String Rail – a low cost, low impact, high speed transport alternative

String Theory or Fact?

Trains might be a reasonably cheap transport option – but rail infrastructure is very costly to build.

Monorail, maglev systems and high speed rail are more expensive again – and prices really skyrocket when you have to build bridges, tunnels and winding mountain routes, or cover difficult terrain. Which is why Anatoly Unitsky’s String Transport Systems look like they’ve got so much potential. The system uses solid steel/concrete rails, reinforced with extremely high tension steel wires, to provide an efficient and smooth rail system anywhere between 3 to 30 meters above the ground. It’s earthquake, hurricane and terrorist-proof, and capable of supporting vehicle speeds over 500 kmh, too, making it a genuine high-speed rail alternative, for a fraction of the price of road or ground rail alternatives. Fascinating stuff!

The String Rail System

The UST uses steel or concrete rails, reinforced by hundreds of high-tension wires running through the middle of the rail, suspended above the ground on towers approximately 30 m apart. Unlike roads or rail systems, it can traverse mountains and other rough terrain in a straight line, and it’s equally adept at crossing shallow waters, desert or forest, with minimal environmental impact at the ground level.

Optimal height for a UTS support tower would be around 5-6 m above ground – or 10-20 m where the underlying terrain is very rough.
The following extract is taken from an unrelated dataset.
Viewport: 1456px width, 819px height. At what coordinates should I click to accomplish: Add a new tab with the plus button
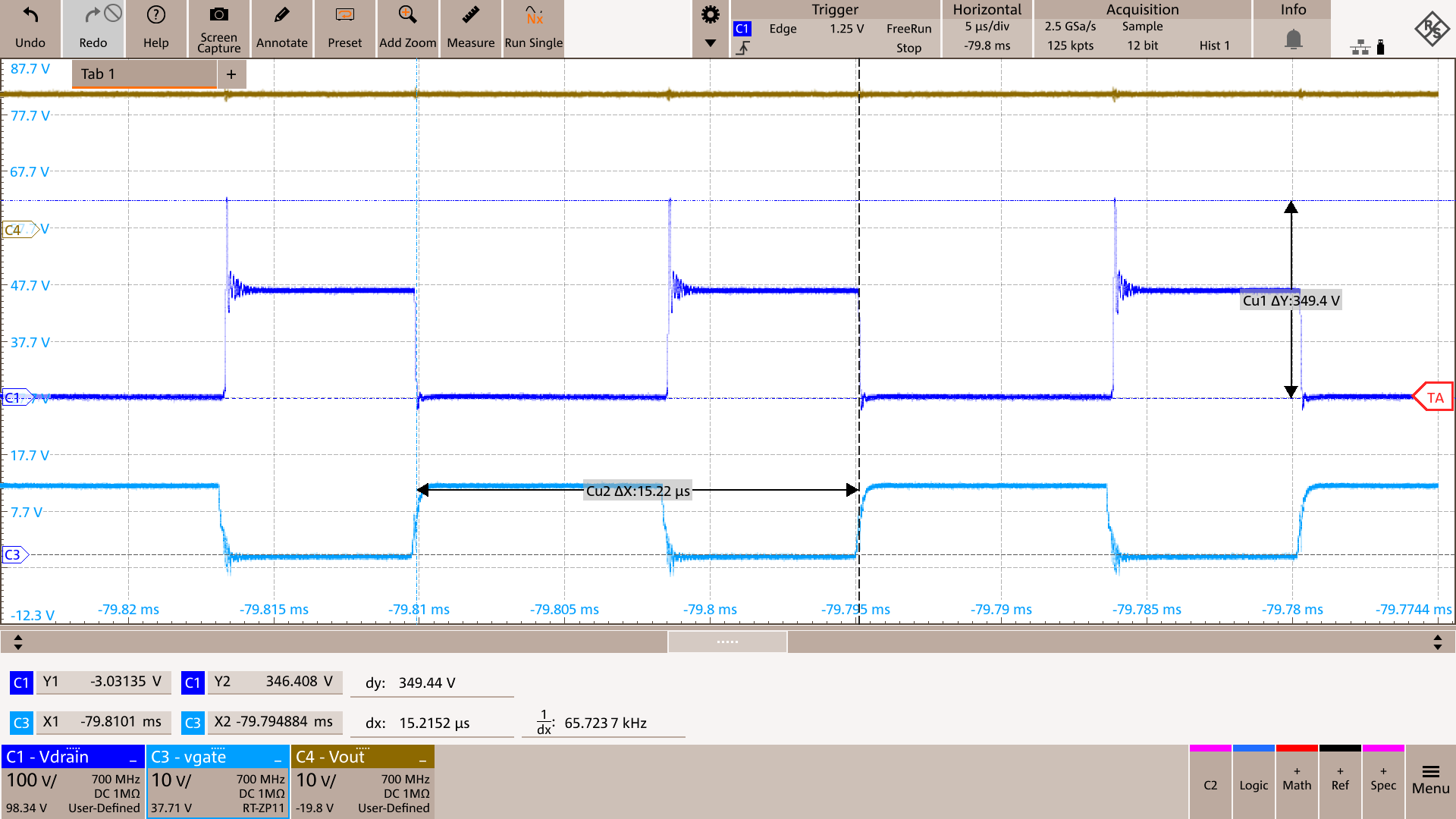pyautogui.click(x=232, y=74)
If money is no object, there’s no reason why support towers couldn’t be increased to as much as 100 m high or more.

Because it’s a combination of solid steel/concrete and high-tension wires, it’s not really appropriate to think of the UST as something like a chairlift. In fact, it’s more accurate to look at a UST track more or less as a tiny pre-stressed concrete bridge, built for a fraction of the cost of a ground rail system or even a motorway.

A fraction the cost of rail

The above video outlines the rough process of building a UTS installation, and also shows a modified truck driving on an early demonstration installation in Russia.

A UST system is cheap to install for the simple fact that you can built it with a minimum of materials per km, and a minimum of ground preparation. You don’t need to build expensive overpasses, tunnels or other infrastructure to make the UTS fit in around existing roads and other infrastructure – it’s already up off the ground and out of the way.

See Also

Cost estimates are so low as to look downright suspicious – Unitsky quotes a figure of as low as US$50,000 per km for assembled string rail. Compare this to the cost of recent low-speed surface rail installations in Australia – from which the cost of a double-track rail service, not including land acquisition or station building, is very optimistically estimated at around AUD4.12 million (US$345 million) per km. The real cost of underground rail is in the realm of 10 times higher.

Unitsky estimates the final cost of a high-speed UST installation as being somewhere between three and 10 times less expensive per km than a railway, maglev system, monorail system or motorway. This is borne out in the estimated project cost of a potential installation between Abu Dhabi/Dubai/Sharjah – a 138km route estimated at US$280 million, or a little over US$2 million per km. It’s unclear where this figure comes from, or whether it includes land acquisition, stations and other supporting infrastructure.